▶ [Task]:
Replace "screenshot" with "capture" wherever it occurs in the lines below, leaving everything else unchanged.

## start

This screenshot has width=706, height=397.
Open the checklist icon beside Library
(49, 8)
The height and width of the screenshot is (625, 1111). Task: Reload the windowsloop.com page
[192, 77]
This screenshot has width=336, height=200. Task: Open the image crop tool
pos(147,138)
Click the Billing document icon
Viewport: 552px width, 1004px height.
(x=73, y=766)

## end

▶ [Answer to the problem]:
This capture has width=706, height=397.
Open the checklist icon beside Library
(49, 8)
The height and width of the capture is (625, 1111). Task: Reload the windowsloop.com page
[192, 77]
This capture has width=336, height=200. Task: Open the image crop tool
pos(147,138)
Click the Billing document icon
Viewport: 552px width, 1004px height.
(x=73, y=766)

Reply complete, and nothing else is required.